Enviada em 15/06/2020

O cenário pandêmico caracteriza-se por uma epidemia que atinge a escala global e é encarado como o pior dos cenários. Neste contexto, o isolamento social torna-se necessário visto que é um fator essencial no combate a muitas doenças, como por exemplo as síndromes respiratórias - as quais são transmitidas pelo ar e pelo contato. Entretanto, apesar da importância de medidas de distanciamento social, há pessoas que não tem como fazer valer por não possuir meios para se manter.

Durante um contexto pandêmico, a importância da não-aglomeração se torna explícita. Em meio ao surto mundial de Coronavírus no começo do ano de 2020, a taxa de isolamento social em São Paulo, por exemplo, estava em 46% no mês de Junho, segundo mapeamento do Governo do Estado. Entretanto, há um enorme número de trabalhadores - formais ou informais, que não podem ficar em casa, seja por motivos de exercerem um serviço essencial ou de serem a única fonte de renda da casa, por exemplo.

Ademais, a desigualdade social - muito presente no Brasil, é um fator que corrobora para os baixos índices de isolamento, principalmente nas periferias. O Conselho Nacional de Saúde afirma que sem o isolamento social há enorme possibilidade do Sistema Único de Saúde - o SUS, entrar em colapso durante a pandemia de Coronavírus. Além disso, por muitos trabalhadores não terem a opção de realizar seu trabalho em casa, acabam tendo que se expor ao vírus no transporte público e até mesmo no local de trabalho - como as fábricas, comércios e serviços públicos essenciais.

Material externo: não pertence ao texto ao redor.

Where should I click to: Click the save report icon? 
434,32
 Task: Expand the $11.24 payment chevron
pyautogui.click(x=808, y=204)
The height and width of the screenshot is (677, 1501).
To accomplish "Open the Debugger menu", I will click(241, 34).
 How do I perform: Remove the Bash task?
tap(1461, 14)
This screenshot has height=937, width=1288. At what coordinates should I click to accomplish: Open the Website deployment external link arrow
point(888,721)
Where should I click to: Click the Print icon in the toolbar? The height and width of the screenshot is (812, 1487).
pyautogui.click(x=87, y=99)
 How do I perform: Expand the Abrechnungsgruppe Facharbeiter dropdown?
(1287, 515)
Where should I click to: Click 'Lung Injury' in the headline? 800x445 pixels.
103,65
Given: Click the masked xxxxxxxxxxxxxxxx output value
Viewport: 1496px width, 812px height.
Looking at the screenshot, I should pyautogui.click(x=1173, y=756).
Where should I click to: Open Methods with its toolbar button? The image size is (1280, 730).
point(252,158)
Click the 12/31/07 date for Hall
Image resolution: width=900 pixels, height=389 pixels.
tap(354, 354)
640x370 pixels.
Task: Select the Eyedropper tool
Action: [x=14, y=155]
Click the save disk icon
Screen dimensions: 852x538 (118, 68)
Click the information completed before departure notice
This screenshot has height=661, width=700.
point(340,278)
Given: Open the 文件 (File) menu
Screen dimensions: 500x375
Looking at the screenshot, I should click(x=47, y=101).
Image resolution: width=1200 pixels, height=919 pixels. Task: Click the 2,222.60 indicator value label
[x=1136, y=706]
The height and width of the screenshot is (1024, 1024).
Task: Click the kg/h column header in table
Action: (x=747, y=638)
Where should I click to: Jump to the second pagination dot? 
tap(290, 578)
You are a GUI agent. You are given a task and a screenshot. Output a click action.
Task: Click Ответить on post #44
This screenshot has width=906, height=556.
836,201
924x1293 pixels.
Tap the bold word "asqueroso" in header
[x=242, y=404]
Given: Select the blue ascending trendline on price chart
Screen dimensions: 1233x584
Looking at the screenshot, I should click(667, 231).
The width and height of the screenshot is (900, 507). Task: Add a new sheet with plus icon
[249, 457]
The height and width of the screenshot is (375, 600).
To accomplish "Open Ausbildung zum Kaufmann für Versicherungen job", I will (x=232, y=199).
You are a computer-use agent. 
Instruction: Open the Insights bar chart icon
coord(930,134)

Em síntese, uma das poucas medidas de contingenciamento de algumas doenças em ambientes pandêmicos é o isolamento social. Logo, a preservação da vida da população deve vir em primeiro lugar e para isso, é de suma importância que o Governo Federal aja conjuntamente com os Estados, para estipular medidas que cumpram os requisitos de não-aglomeração e que colaborem para a não-disseminação da doença em questão. Portanto, a fiscalização - por parte das polícias civil e militar, de locais públicos é de extrema utilidade, por exemplo, para conter a propagação de doenças nestes cenários. Dessa forma, tais ações são feitas a fim de proteger e guardar a vida das pessoas e evitar ao máximo o colapso do sistema de saúde.